はい。まさに、“心がほっこりする曲”を作りたかったんです!この曲は去年の6月くらいに大枠を作り始めて、秋くらいにちゃんと形にするために向き合った曲だったんです。最初から、“恋が始まるドキドキ感”をテーマに曲を作りたいなって思っていて、そこからイメージを広げていきました。思っていたよりも、ポップな仕上がりになったなと思ってます。
ポップだけど、ファニーなギター音と、ちょっと気だるさを含んだ空気感がロックだったりしますね。
ギターの音にはすごくこだわりました。インディーズ時代はアコギ1本で届けられる曲というものにすごくこだわりを持っていたんですけど、今回のシングル曲から、いろんな音色を加えたバンドサウンドで表現してみたんです。3曲目に入っている『なっちゃん』のCMソングでもあるエレファントカシマシさんのカバー曲「はじまりは今」は、まさに私の原点に近い弾き語りスタイルで収録されています。ライヴでは今のところ全てアコースティックで届けているので、また音源とは違った響き方になっていると思いますね。より言葉を近くで感じてもらえたり、じっくりと受け取ってもらえるんじゃないかなと。
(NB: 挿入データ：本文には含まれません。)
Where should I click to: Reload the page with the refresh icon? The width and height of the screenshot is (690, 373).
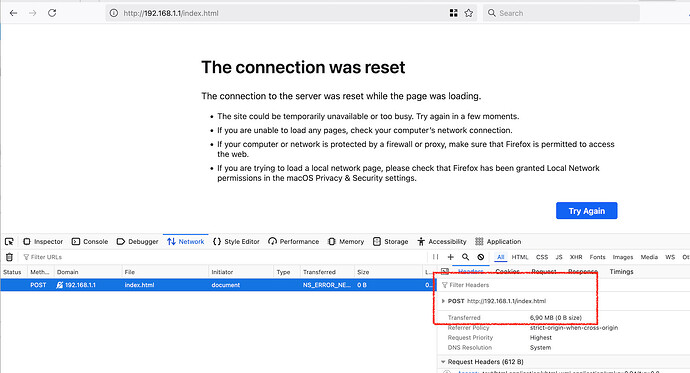52,13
確かに。今回の表題曲「数字と恋」は、タイトルも歌詞もすごく印象的でしたよ。
はい。歌詞は、“数字で愛は量れない”っていうフレーズから広げていったもので、数えられるモノと数えることができないモノという、対比するふたつを並べて書いてみたんです。
でも、その対比具合が、恋のワクワクを上手く表現してますね。何を数えてるのか分らないけど、数えたりしません? 恋って。電話かかってきた回数とか、デートの回数とか。
そうなんです! 対比するものなのに、なんかちょっとつながってる、みたいな。そんな感じが出せたら良いなって思ったんです。
カップリングの「わたしが君に出来ること」は、すごく感情が前に出た曲ですよね。
この曲は、自分がこの曲を作った時に感じた気持ちをそのまんま曲と歌詞にしたものなんです。すごく大切な人と別れる最後、自分は何ができるだろう?っていう想いを、そのまま歌詞にしてみました。歌詞というより、感情そのままという感じですね。
離れているけど、傍に居てくれる優しさを感じる歌詞だし、耳元で歌ってくれている温度を感じさせてくれる歌声でした。
あ、それ、すごくうれしいです。聴いてくれる人が、安心してくれるような歌を歌っていきたいっていうのが一番の目標だったりするんです。このシングルを聴いてくれた人が、温かい気持ちになって、笑顔になってくれたらうれしいなと思います。